Косицын поворошил волосы, выкидывая на пол непонятный мусор. Посыпались сухие листья, веточки и прочий древесный хлам. Не успевая удивляться, он влетел на географию и принял покаянный вид.

— Проще было вообще не явиться. — флегматично заметила географичка. — Твоё счастье, что я не успела проставить «н». Похоже, ты всю ночь просидел в мусорном баке.

Все засмеялись. Лёньке было не до того. Какие-то странные воспоминания тревожили его. Словно между вторником и средой было ещё что-то, и он должен помнить — что именно. Но, не помнит. По ночам нормальные люди вообще-то спят. И он спал, даже чуть не проспал. Спасибо — жуки разбудили. А при чём тут жуки?

* * *

Второй урок должен быть у седьмого «Б». Маргарита Львовна равномерно и твёрдо ставила ноги, передвигаясь среди привычного шума. Перемена гудела. Все носились, как бешеные. Пожилая учительница математики плыла по коридорам словно тяжёлый линкор, оставляя за кормой резвящихся дельфинами третьеклашек. Она привычно абстрагировалась от происходящего. Давно уже педагог Крюкова не реагировала на детскую живость во время перемен.

Её одолевали тяжёлые мысли. Обида давила, как камень. Из-за чего они поругались? Почему Серёжа хлопнул дверью? Сказал, что уйдёт к своей этой… К гражданской жене. И больше не вернётся. И не только это сказал. Можно подумать, что она была не права. Что не истинную правду сказала. Неправильно они ребёнка воспитывают. Пыталась объяснить. И Михаил её не поддержал. Ты, говорит, мать, не пытайся быть командиром в чужой семье. Не приноси школу домой. Да ладно бы ребёнок его, Серёжин…

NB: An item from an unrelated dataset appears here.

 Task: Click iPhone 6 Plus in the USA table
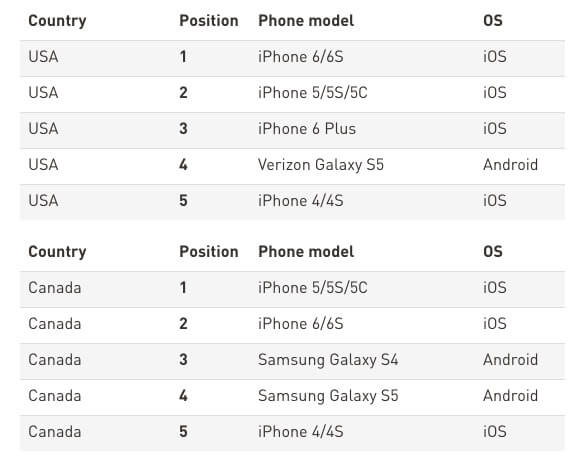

Учительница очнулась. Прямо под ноги ей свалился ученик. Вскочил — весь встрёпанный, рубашка выбилась, штаны грязные, сопли висят. Маргарита Львовна привычно сдержала себя — сказывалась большая внутренняя дисциплина. Молча взяла она твёрдыми пальцами шпанёнка за плечо, отстранила и продолжила свой путь.

А вчера было классное собрание в её девятом «В». Давненько они не высказывали ей. С пятого класса. А тут все словно с цепи сорвались. Подумать только, что за жалобы! Она им говорит, что ученики плохо занимаются. Привела общую картину успеваемости. Специально готовила наглядность. А они ей — детям неинтересно! Да какой тут может быть интерес?! Это же математика, а не литература и не кулинария. Кто-нибудь читает учебник алгебры, как детектив?

— О чём вы думаете? — спросила она их. — К чему вы готовите ваших детей? Кто их будет развлекать в будущем? Посмотрите вокруг! Масса специалистов без работы. Вы надеетесь, что кто-то будет жевать вашим детям пищу и вкладывать им во рты? Вся жизнь это борьба. Нужно уже сейчас учиться преодолевать себя. А вы требуете развлечений. Разве мало ваши дети развлекаются? Всё к их услугам. И кино целый день крутят. И видюшники, и компьютеры, и дискотеки. В прежние времена, как отец мой рассказывал, зерно для просушки насыплют на брезенте. А его, трёхлетнего, посадят с хворостиной возле — птиц отгонять. И отойти не моги! А ваши! Чем они заняты целый день?! Что у них за дела? Да ещё и развлекать их требуете. Не маленькие уже.

Само собой, она подавила бунт на корабле. Нечего им ответить — правда на её стороне. Конечно, она тоже не слепая. Понимает, что все они работают иной раз на износ. Некогда детьми заниматься, вот и пытаются переложить заботы на учителей. Только правда в том, что однажды школа для них закончится, а дети останутся.

После этого собрания у неё образовался в душе тяжёлый осадок. Родители замолчали, но по их лицам она читала, как они её не любят. И, странно, раньше никогда это её не задевало, а тут словно камень в груди заворочался. Почему же всё-таки ушёл Серёжа?